Leaving out all pictures, repeat exactly the lines from the one that holds "You are a GUI" to the last line of the entries below.

[Start of section]

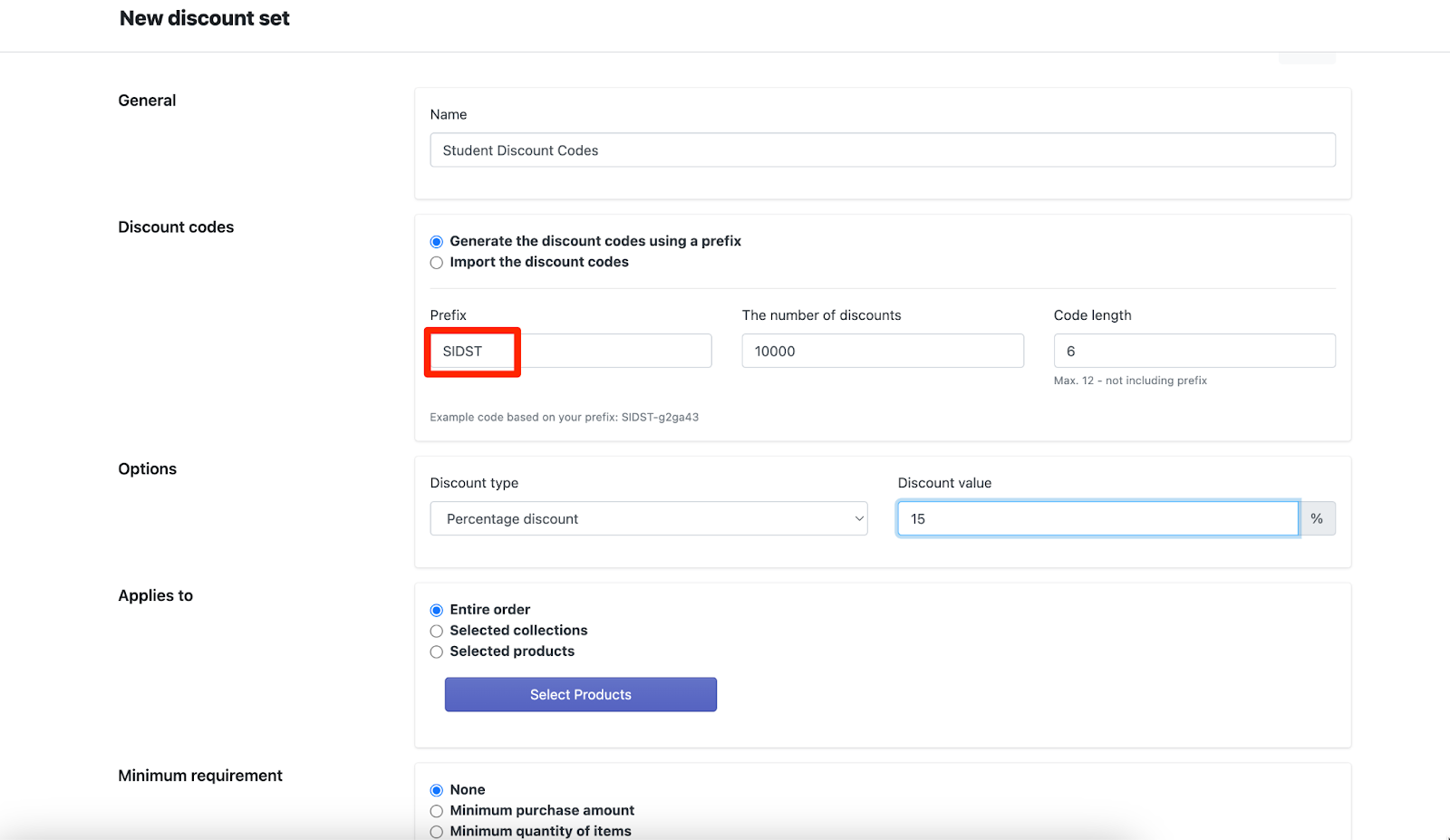The height and width of the screenshot is (840, 1450).
Task: Choose the Selected collections option
Action: click(437, 632)
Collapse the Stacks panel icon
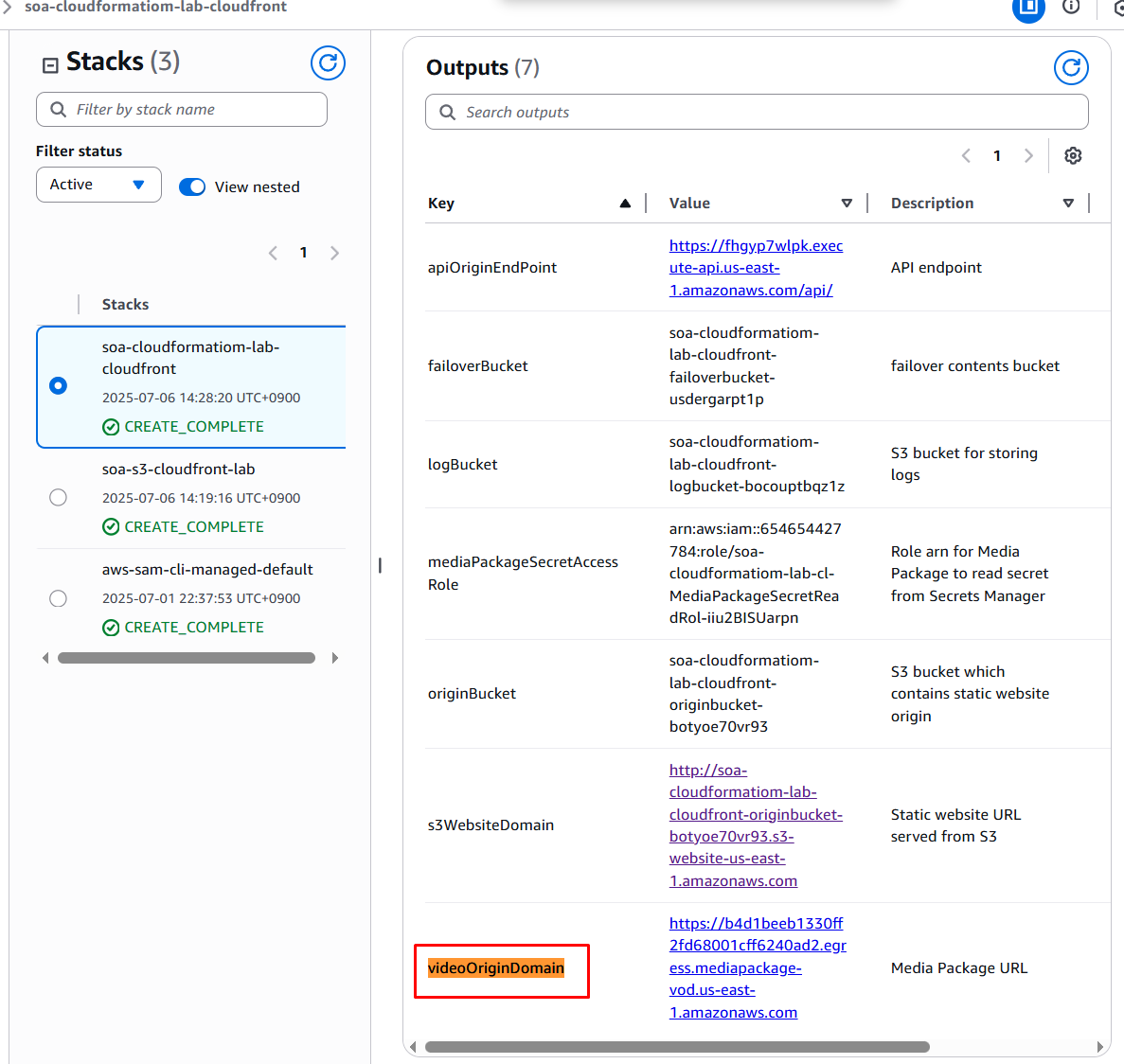Viewport: 1124px width, 1064px height. 50,64
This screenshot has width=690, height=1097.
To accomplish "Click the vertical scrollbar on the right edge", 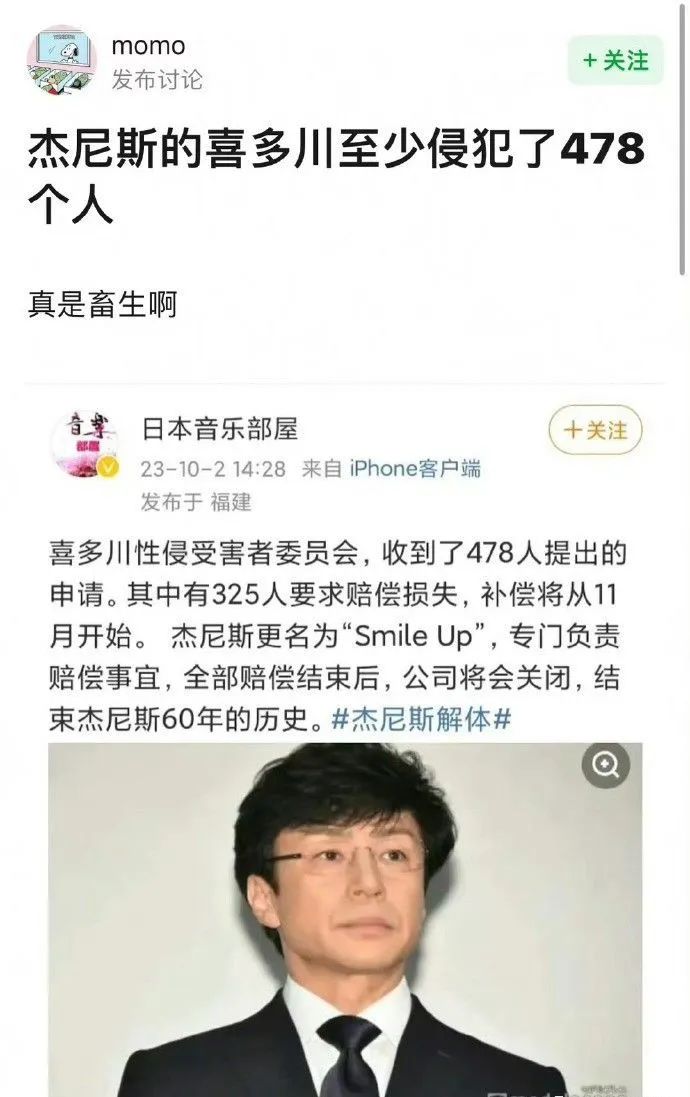I will point(682,140).
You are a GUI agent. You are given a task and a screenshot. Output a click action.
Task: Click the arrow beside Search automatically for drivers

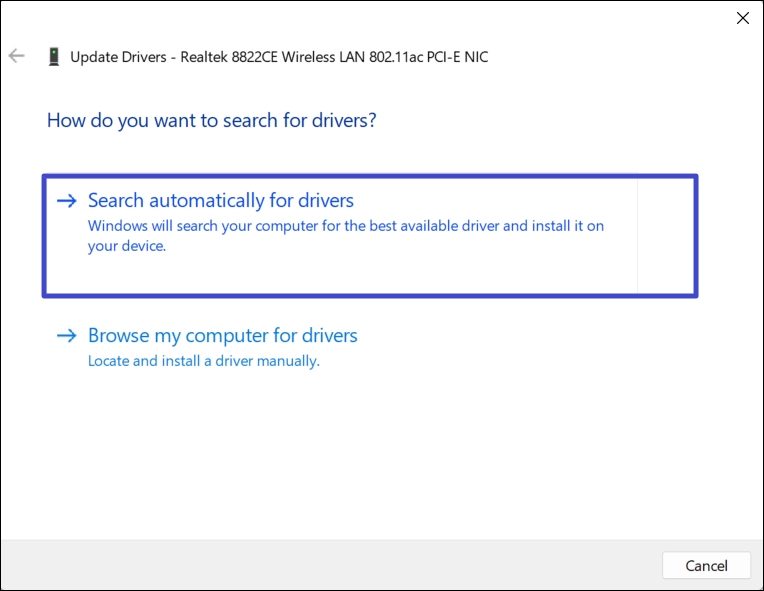(x=67, y=201)
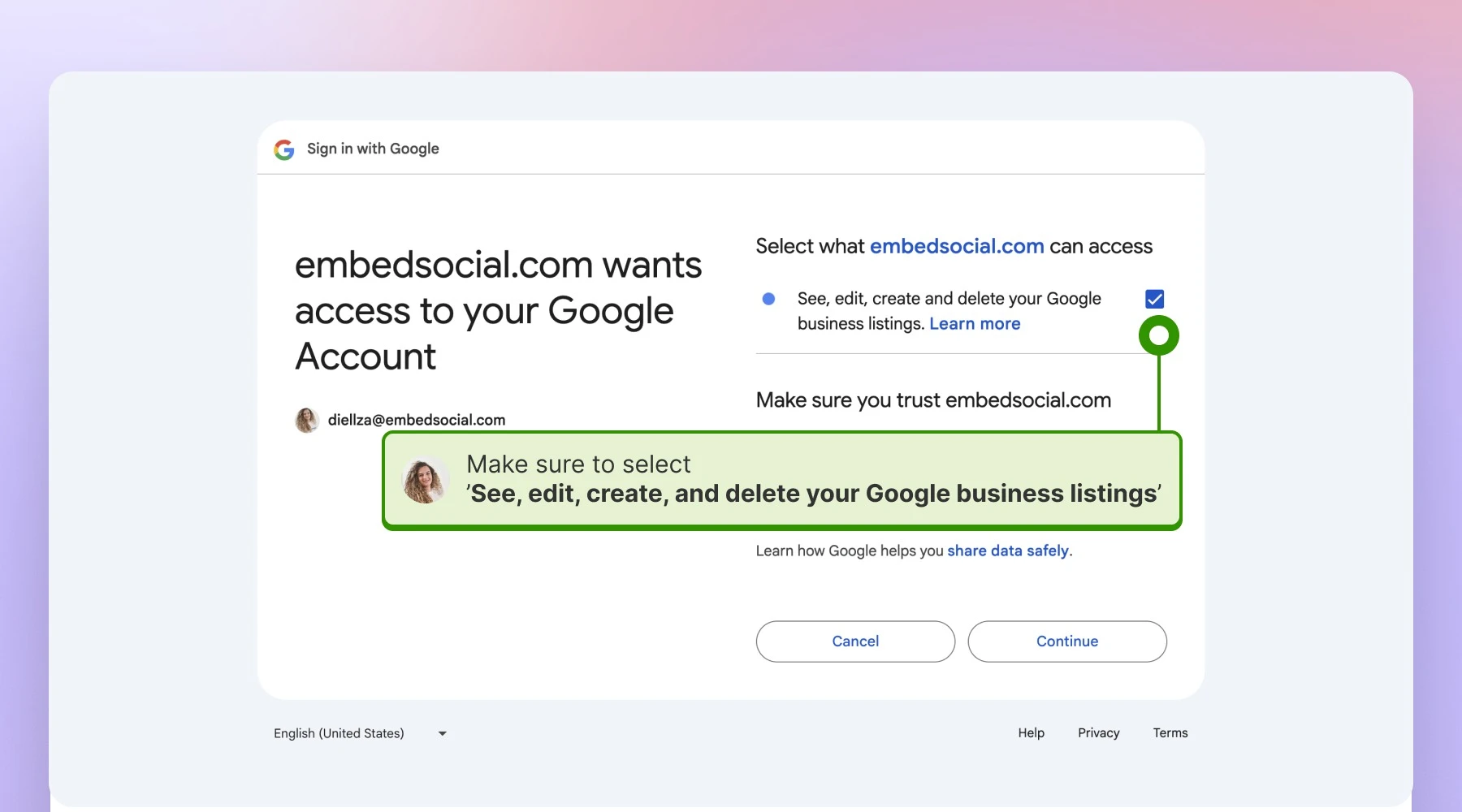Open the Terms footer link

tap(1170, 732)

[End of section]

=== EXERCISE OUTPUT ===
You are a GUI agent. You are given a task and a screenshot. Output a click action.
Task: Click the arrow beside Search automatically for drivers

(x=67, y=201)
Open the Terms footer link

tap(1170, 732)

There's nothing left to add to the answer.